We got dropped off at Bark Bay, the first campsite (Mosquito Bay) is just on the point you see below here, it’s right on the edge of the marine reserve and takes around 40 minutes to paddle there. It was a good start to test the kayak without a full day ahead of us. Before arriving and while not in the marine reserve, I dropped a fishing line with some squid as bait near a rocky outcrop. I had hoped to catch some fish for tea, but only caught one small spotty which was thrown back.

We arrived at the Mosquito Bay campsite at about 4pm and as it was low tide, we had o drag the kayak which at that stage weighed in at about 60 kgs up the sand about 100 metres. If you can manage it, try to arrive at high tide! You have to drag your kayaks up onto the rails provided, so that they don’t float away when the tide comes up. It’s a basic site with water (unfiltered) available on site. There are also a few picnic tables here too. Everyone was very friendly and the campsite had a very chilled out vibe to it.

You have an awesome beach right on your doorstep, the sand is golden and the water was pretty warm (February), one thing that I would take in hindsight is a pair of goggles and a snorkel. Of course you cannot take anything here as it’s a marine reserve, but it would’ve been pretty cool to take a look around as the water is so clear. This image below is one of the walkways from the campsite, down to the beach. If you see the rocky outcrop in the distance there (about 40 metres off shore) it’s got an awesome platform for jumping off.

The next day it was onwards to our next camp Observation Beach. If you wanted to get there without a stop it would probably only take you 1.5 hours or so, as we had all day we stopped in at some quiet beaches along the way, and also at Anchorage, a large campsite with a hut for cooking in and a few nice walks.

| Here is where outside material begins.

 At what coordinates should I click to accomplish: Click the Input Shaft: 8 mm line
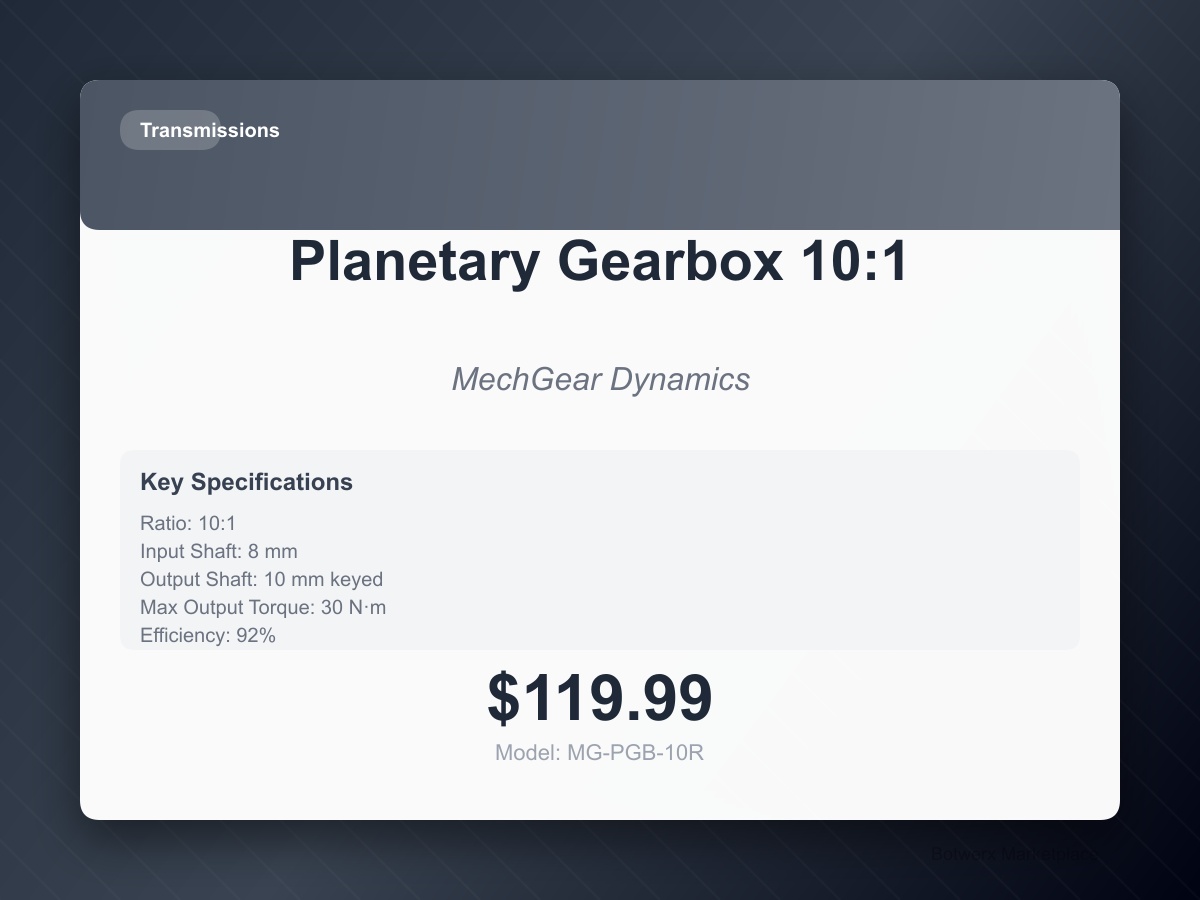point(219,551)
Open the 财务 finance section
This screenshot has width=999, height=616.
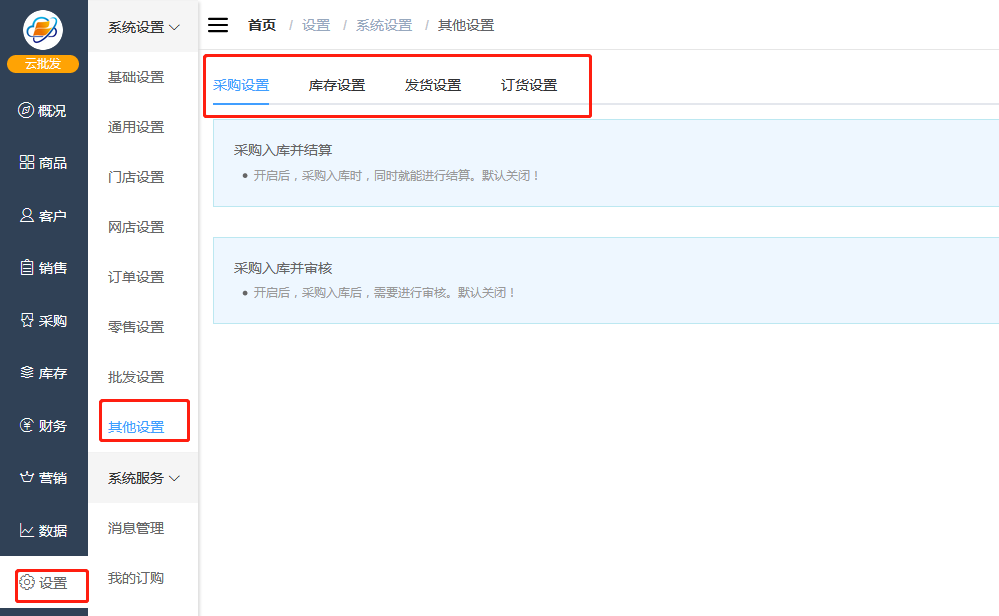[x=43, y=426]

We had had perfect weather up until this point and no swell which made for great kayaking conditions, however at around 11am the wind started to pick up and we had to tackle the ‘mad mile’ which was just around the corner. I asked the water taxi bloke who had just pulled into Anchorage, but he said heading south wouldn’t be an issue, but people paddling north were having a bit of a rough time. We made it without any issues and as soon as we rounded the corner past Te Pukatea Bay we were into the slightly rougher waves for about 30 minutes, before rounding the corner into the very sheltered Observation Beach which you see below here. This was bliss!

Observation Beach was another boat only access campsite, and was a little smaller than Mosquito Bay. Upon arrival we found there were a lot of bees attracted to one particular location by the picnic table, so we stayed clear and weren’t bothered by them throughout the entire evening/next day. This was my favourite site, it had a water tap, toilet and a fantastic beach. You didn’t need to pull the kayaks right up like the previous night.

I find that while they might be $2 more expensive than other pasta snacks, these Watties Tortellini Pasta Mixes are awesome when camping. The amount of time you save and the dishes is well worth it in my books.

The next day it was a short paddle of two hours before arriving back at Marahau. What I really like about this trip is that there’s not too much actual kayaking involved, it’s pretty relaxed which means you’ve got ample time to stop off and explore at these smaller campsites. As I’m the proud owner of a sea kayak, you’ll probably read a few more posts about it in the future!